The semver trick (2019)

(github.com)

85 points | by aazaa 1 day ago

8 comments

  • kazinator 1 day ago

    > In Rust (as in C, for that matter), two structs are not interchangeable just because they look the same.

    In C, two structs with different tags in the same translation unit are indeed incompatible. (That includes two structs with no tag that look the same, because, effectively, each has some internal, machine-generated tag.)

    Within the same translation unit, looking the same is not a consideration at all; it's all based on the tag symbol.

    Between translation units, two complete struct types that are exactly the same (same members, of the same type, in the same order, with the same names, and other details like bitfield configuration) are compatible are if they both have the same tag.
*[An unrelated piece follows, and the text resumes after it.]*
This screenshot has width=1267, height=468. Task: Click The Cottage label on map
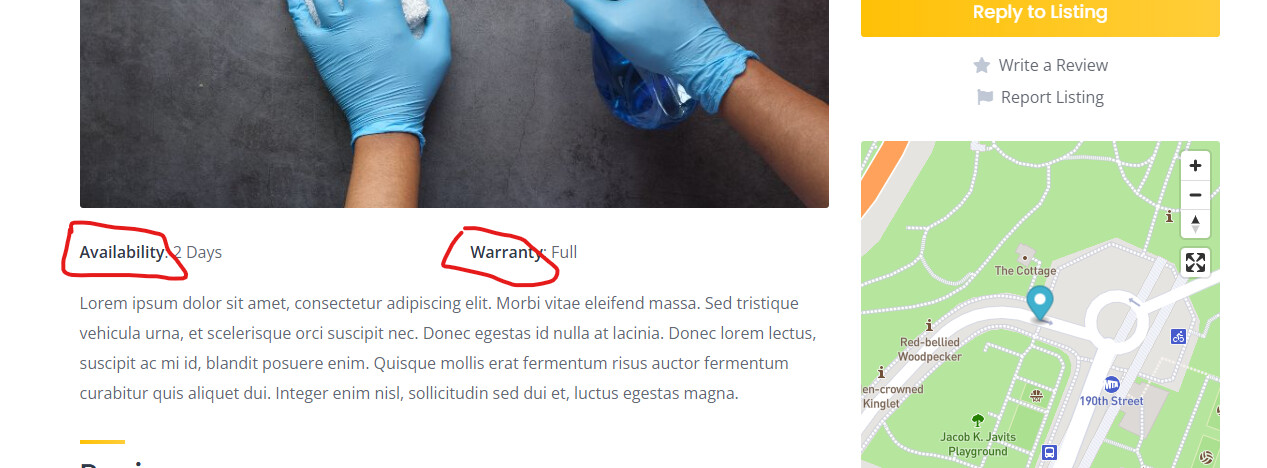coord(1025,271)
    But they are also compatible if neither has a tag: and in that case, they would be incompatible if they were in the same translation unit.

    Basically, two machine-generated tags for anonymous structs are considered equivalent if they are in different translation units, in which case compatibility is purely down to structural equivalence.
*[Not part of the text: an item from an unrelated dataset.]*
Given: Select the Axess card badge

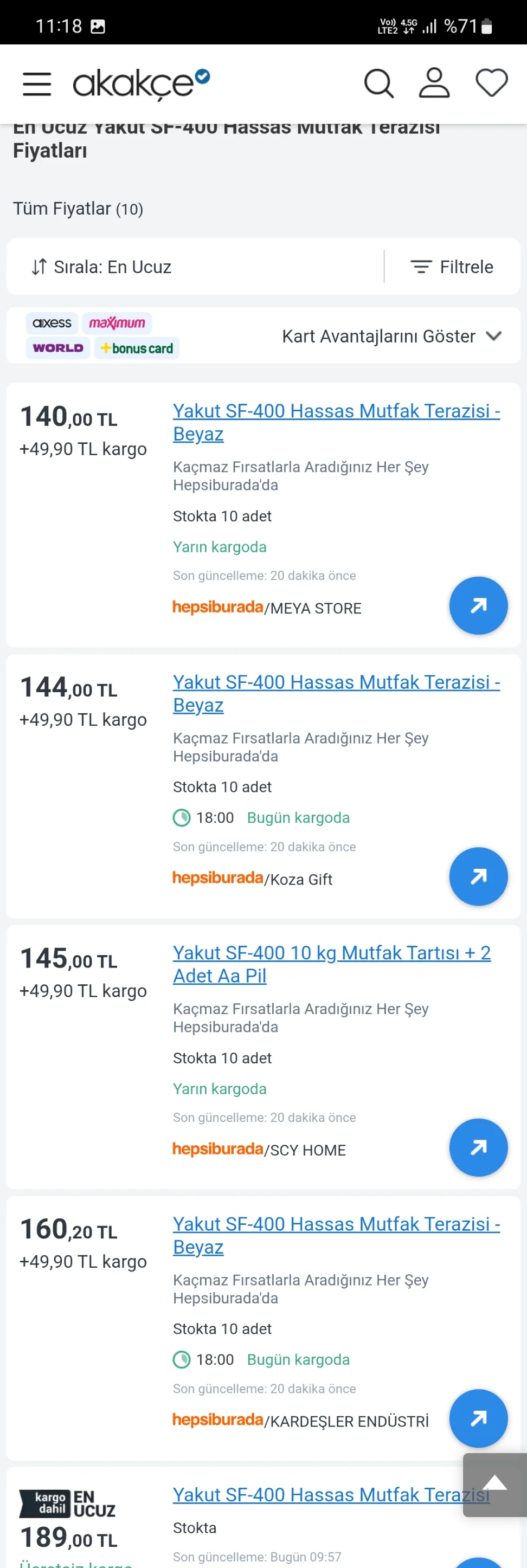Looking at the screenshot, I should (x=52, y=323).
    In practice, C compilers do not police struct tags at all between translation units; you can get away with it if the same object is known as "struct point { double x, y; }" and "struct pointe { double x, y; }" in another translation units. You can even change the member names, for that matter.

    You will run aground with a C++ compiler, though, due to type safe linkage which pulls in class names.

    FFI implementations obviously don't care about any of this. If I'm declaring an FFI type that is to be compatible with the C "struct stat" in a Lisp, so I can call the stat function, these concepts have gone out the window. The memory layout compatibility is all that matters: correct sizes, alignments, conversions.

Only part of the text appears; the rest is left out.